Tom: The "at large" law usually defines what is "at large" and it's usually separated from where a dog can and can not be "at large".Typically, Schools and Parks are areas where dogs can not be at large.


----------



## gunnr (Aug 14, 2009)

freealfin said:


> Yes....54 years ago when my daughter was one year old I decided to give her a puppy (and me a hunting puppy) for her birthday (We lived in Paramus, NJ at the time) so I looked in the "classified ads" (no WEB then) and found a VIZSLA for sale in Northen NJ.....what the **** is a VIZSLA?......and the love affair outlasted two wives and many a girlfriend in between.....I'll tell a story...at the time, professional trainers would say that starting to train a hunting dog before he was two years old was a mistake. I started training my pup as soon as he got home....him and I made many mistakes....but we learned together. When he was 6 months old we went hunting Pheasants in a private preserve. We headed for a field where a man was coming out with his beautiful pair of English Setters. He had four or five tail feathers sticking out from his vests and told us "there are no birds left there". We were there so we went in. We got three birds......I had paid for three so we went to the club house....the hunter had watched us hunt the field......he asked for my pup's breed...I said "a Vizsla" and he said "a what?....20 minutes into the conversation he offered me $500 (tons of money then) for my pup. I was so proud of my pup I almost cried.... Unfortunately, Vizslas are going the way Poodles and Irish Setters have gone......too many people get them for their looks only.


Nice!
I got my first Vizsla in 1987. A male, I named Boone, out of then DC ,Upwind Selkie
I ran into a lot of bias against the breed at that time, and "velcro" was not a complimentary breed trait then.
I remember reading the philosophy about waiting until a dog was two years old before starting them. I didn't buy it then. That's a lot of lost time. 
I was using magazine articles by Delmar Smith, Jim Spencer, and Ken Roebuck, as my guidance, and wore out Richard Wolter's "Gun Dog" book ,training my first dog. God that was fun!
I know that they tried to breed them to be bigger runners. Not sure there was much success in that endeavor, but Gunnr, my last V, was a big runner. In her mind it was your job to keep up. Only Vizsla I ever thought I'd need a GPS tracker for. She was "difficult", but I miss her terribly.
I start them the very first night by just playing games with them. I'll hide a bird wing under a chair, or in a house plant, and just kind of let them find it. Retrieval training start the same night. A pair of rolled, old socks, and some quail scent, and play fetch against the wall. I have wire poultry cages that I can put quail into and hide them in the yard. The puppy can "find them" and jump all over that cage and not hurt any birds. It's always cute watching an 8 week old puppy point. Their legs are so short! You don't know if they're pointing, or peeing.
Same kinds of stories with other hunters also. I ran across two guys that had shot a pheasant and crippled it. I told them I'd let Boone run it to ground. They kept telling me that Boone wasn't following the birds trail, and was going in the wrong direction. I restarted Boone, let him go, and he followed the same track again to their bird.
Then they asked me what kind of dog he was. They though he was a cross breed.
These dogs can be very tough, driven, focused, tenacious dogs. People sometimes don't understand that about them.


----------



## texasred (Jan 29, 2012)

freealfin said:


> Yes, I know but there must be another law that allows hunting dogs to hunt and train without a leash because you can hunt quail and ducks in Texas and it will be very hard to do so with the dog attached to the hunter with a leash.
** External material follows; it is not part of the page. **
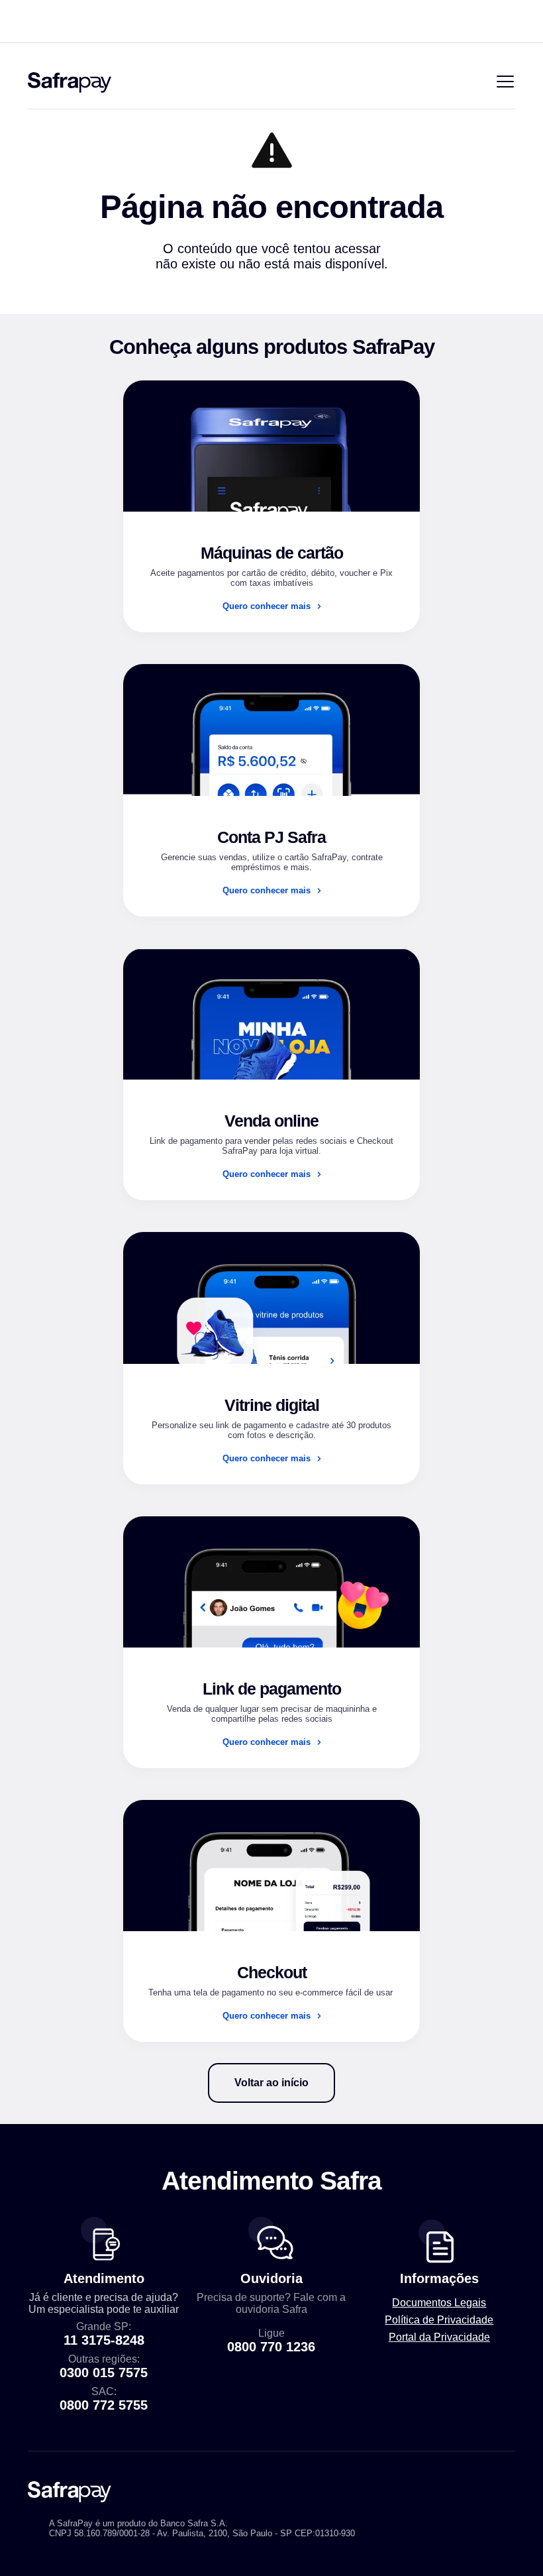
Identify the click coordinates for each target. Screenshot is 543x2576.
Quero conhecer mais (266, 606)
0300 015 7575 (104, 2372)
National Forest/Preserves have areas that you can hunt with dogs on certain dates. Hunt clubs can also reserve dates for training, and events.
Texas is known a pay to play state, as most as land is privately owned.
You either own the property, or you pay to lease it for hunting/training. 
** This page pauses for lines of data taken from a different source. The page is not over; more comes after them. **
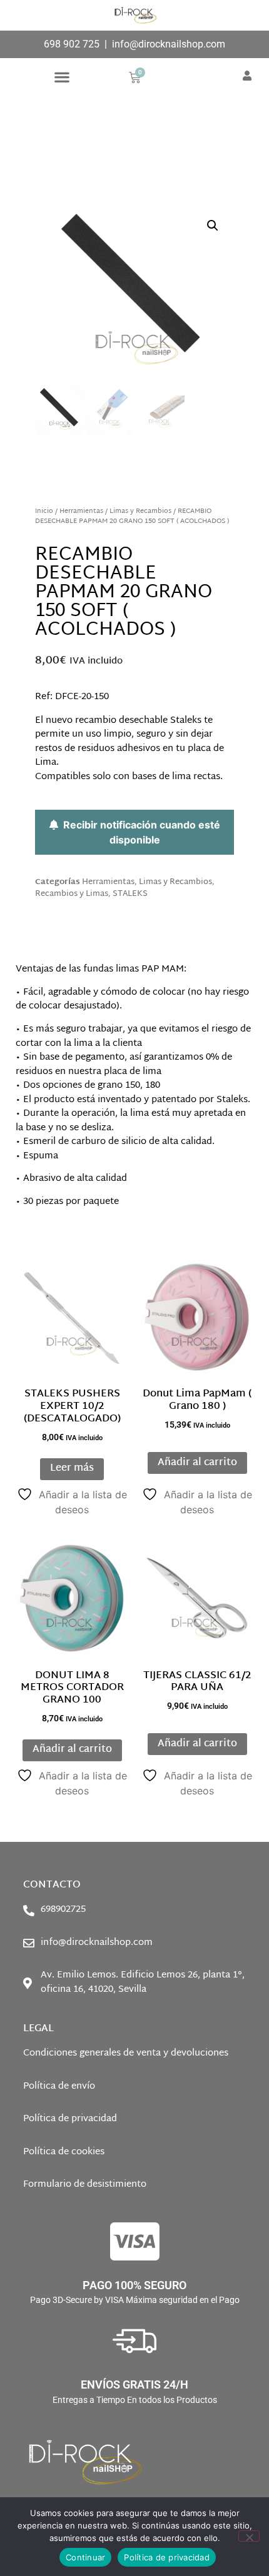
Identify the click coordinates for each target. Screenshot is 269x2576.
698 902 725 (71, 44)
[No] (249, 2536)
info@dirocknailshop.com (168, 44)
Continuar (85, 2557)
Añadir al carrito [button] (197, 1463)
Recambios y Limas (71, 894)
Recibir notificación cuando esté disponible (139, 832)
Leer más (72, 1469)
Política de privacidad (167, 2557)
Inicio (44, 511)
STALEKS (130, 894)
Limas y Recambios (140, 511)
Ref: (72, 697)
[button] (61, 76)
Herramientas (81, 511)
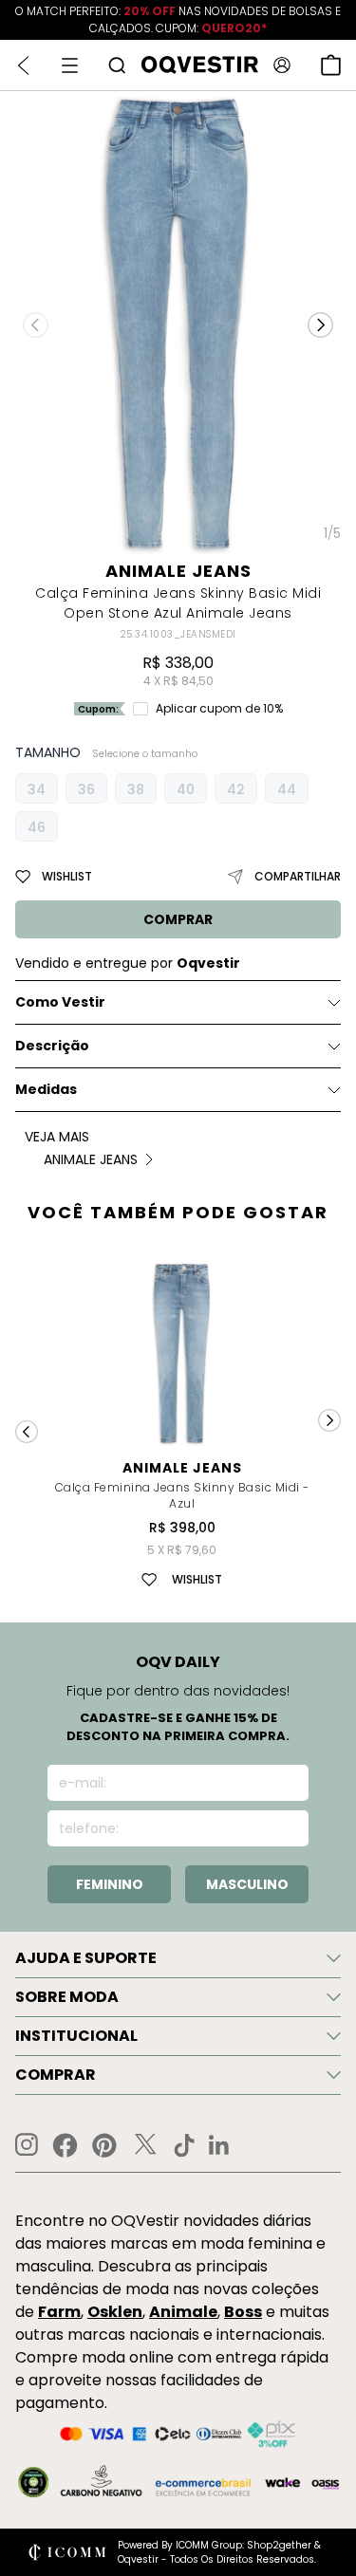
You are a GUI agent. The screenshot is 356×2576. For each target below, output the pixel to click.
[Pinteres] (104, 2145)
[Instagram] (26, 2145)
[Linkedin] (219, 2145)
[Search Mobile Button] (116, 65)
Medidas (46, 1089)
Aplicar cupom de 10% (219, 708)
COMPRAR (178, 919)
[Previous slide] (26, 1432)
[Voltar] (23, 65)
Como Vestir (60, 1001)
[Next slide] (329, 1420)
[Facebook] (65, 2145)
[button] (320, 324)
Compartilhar (297, 876)
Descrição (52, 1045)
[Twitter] (145, 2145)
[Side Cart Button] (331, 65)
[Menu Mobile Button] (70, 65)
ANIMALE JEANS (178, 571)
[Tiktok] (184, 2145)
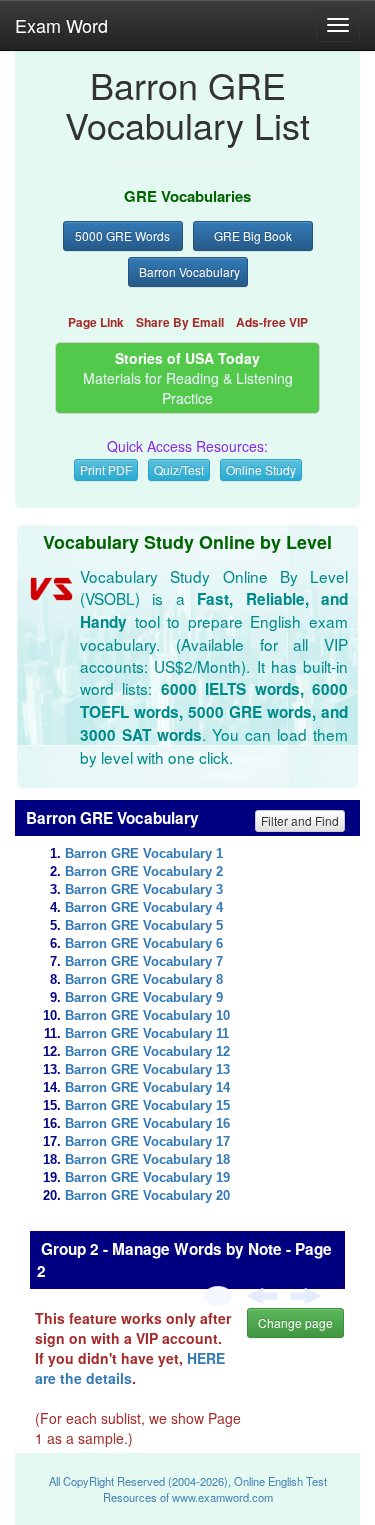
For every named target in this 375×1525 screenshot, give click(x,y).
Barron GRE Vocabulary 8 (144, 980)
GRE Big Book (253, 235)
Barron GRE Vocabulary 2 (144, 872)
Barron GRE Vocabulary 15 (147, 1106)
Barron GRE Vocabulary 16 (147, 1124)
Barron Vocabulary (189, 271)
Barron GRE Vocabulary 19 (147, 1178)
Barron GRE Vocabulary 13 (147, 1070)
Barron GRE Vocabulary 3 (144, 890)
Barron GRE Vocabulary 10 (147, 1016)
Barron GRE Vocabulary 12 (147, 1052)
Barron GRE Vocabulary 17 (147, 1142)
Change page (295, 1322)
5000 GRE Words (122, 235)
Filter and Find (300, 820)
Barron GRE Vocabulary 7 (144, 962)
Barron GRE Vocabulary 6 (144, 944)
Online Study (261, 469)
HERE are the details (130, 1368)
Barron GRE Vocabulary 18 (147, 1160)
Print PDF (106, 469)
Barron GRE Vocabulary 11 (147, 1034)
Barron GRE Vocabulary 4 (144, 908)
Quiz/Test (179, 469)
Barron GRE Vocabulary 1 (144, 854)
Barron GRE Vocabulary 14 (147, 1088)
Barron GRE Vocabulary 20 (147, 1196)
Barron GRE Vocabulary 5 (144, 926)
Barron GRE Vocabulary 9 (144, 998)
I hunt my dogs a lot, and have lived in the this state my entire life.
For years we paid thousands of dollars on leases. The last 8 years, I've been given permission to run, and hunt my dogs on private property, without paying for it. Although we do help mow, build duck blinds, and whatever else is asked of us.


----------



## freealfin (Jun 8, 2017)

texasred said:


> National Forest/Preserves have areas that you can hunt with dogs on certain dates. Hunt clubs can also reserve dates for training, and events.
> Texas is known a pay to play state, as most as land is privately owned.
> You either own the property, or you pay to lease it for hunting/training.
> 
> ...


----------



## freealfin (Jun 8, 2017)

I started uniting in the 60's when all you had to do was be polite, respectful of property and animals and ask farmers for permission and share some of the meat of big game. I used to hunt pheasants and deer out of a little town in eastern PA called Emmaus in the Lehigh valley. There where always dozens of Pheasants on the front yards of the houses. 10 birds was the limit. I hunted Grouse in New Hampshire and Vermont and bear and moose in Maine. You could hunt bear in Maine all year around, no limit and with a small game licence. I always carry bailing wire to repair broken fences and a few six packs to leave at the farmhouse upon departure. Never paid a dime. Those were the days my friend......Glad you found a way of hunting in Texas without have to pay..


----------